Kamonyama Park (掃部山公園) is a park in Nishi-ku, Yokohama City, Kanagawa Prefecture, Japan. Located on a hill overlooking Minato Mirai 21, a statue of Naosuke Li, who played key role in the opening of Yokohama Port in 1859, stands in the park. the park is also a popular destination for cherry blossoms during spring.

==History==
Until the Edo period, it was simply a hill overlooking the sea, and was called Fudoyama.

In the early Meiji era, as the official residences of the foreign railway engineers, such as Edmund Morel, who was involved in the opening of Japan's first railway between Shimbashi Station (now Shiodome Freight Terminal) and Yokohama Station (currently Sakuragicho Station), were built there. This place was called Railway Hill.

The hill was purchased by the Hikone Domain in 1884, and became the property of the Li family.

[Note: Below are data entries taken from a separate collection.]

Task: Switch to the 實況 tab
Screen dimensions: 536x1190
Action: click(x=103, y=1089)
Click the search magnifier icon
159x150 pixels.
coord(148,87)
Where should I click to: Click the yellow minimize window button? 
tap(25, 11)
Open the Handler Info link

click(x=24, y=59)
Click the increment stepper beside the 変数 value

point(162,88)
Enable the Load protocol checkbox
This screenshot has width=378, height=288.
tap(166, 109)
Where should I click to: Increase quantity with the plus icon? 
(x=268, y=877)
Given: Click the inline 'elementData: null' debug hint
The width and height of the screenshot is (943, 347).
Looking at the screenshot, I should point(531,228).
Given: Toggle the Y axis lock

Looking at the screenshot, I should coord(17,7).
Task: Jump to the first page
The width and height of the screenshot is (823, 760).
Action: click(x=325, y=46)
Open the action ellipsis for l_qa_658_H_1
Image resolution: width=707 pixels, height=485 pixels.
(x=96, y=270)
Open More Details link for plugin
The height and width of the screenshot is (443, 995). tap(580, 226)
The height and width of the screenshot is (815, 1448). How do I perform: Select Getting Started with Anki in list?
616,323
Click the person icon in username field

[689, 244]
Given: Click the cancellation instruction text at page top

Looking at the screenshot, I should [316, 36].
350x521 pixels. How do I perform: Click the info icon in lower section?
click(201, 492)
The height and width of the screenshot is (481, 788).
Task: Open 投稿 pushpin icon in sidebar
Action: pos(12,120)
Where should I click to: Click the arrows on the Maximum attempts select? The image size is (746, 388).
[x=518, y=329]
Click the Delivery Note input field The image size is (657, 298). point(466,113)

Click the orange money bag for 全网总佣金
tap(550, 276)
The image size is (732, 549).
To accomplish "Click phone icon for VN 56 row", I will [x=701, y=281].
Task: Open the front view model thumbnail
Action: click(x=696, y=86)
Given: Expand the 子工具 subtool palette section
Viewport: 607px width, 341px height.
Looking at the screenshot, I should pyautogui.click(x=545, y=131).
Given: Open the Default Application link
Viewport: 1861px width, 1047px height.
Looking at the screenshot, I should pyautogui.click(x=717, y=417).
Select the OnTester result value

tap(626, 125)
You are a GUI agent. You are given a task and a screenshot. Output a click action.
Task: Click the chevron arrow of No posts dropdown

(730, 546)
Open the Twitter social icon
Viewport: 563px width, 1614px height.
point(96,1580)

In 1909, a statue of Naosuke Ii was erected to commemorate the 50th anniversary of the opening of Yokohama Port. At the unveiling ceremonies, Aritomo Yamagata, Hirobumi Ito, Masayoshi Matsukata, and Kaoru Inoue were all absent, as they were against the memorandum of the statue's purpose, with Ii as the person who opened the country. After that, it came to be called Kamonyama from "Kamon-no-kami", which was Naosuke Ii's official position in the Edo shogunate.

In 1914, the hill was donated to Yokohama City by the Li family and was renamed as Kamonyama Park. During World War II, Li's statue was removed by the government's metal recovery instructions, but in 1954, the statue was rebuilt by the city of Yokohama to commemorate the 100th anniversary of the opening of the country.

About 200 cherry trees were planted in the park and In 1996, the Yokohama Noh Theater was built inside of the park.

==Transportation==
Kamonyama Park is a 10-minute walk from Sakuragicho Station.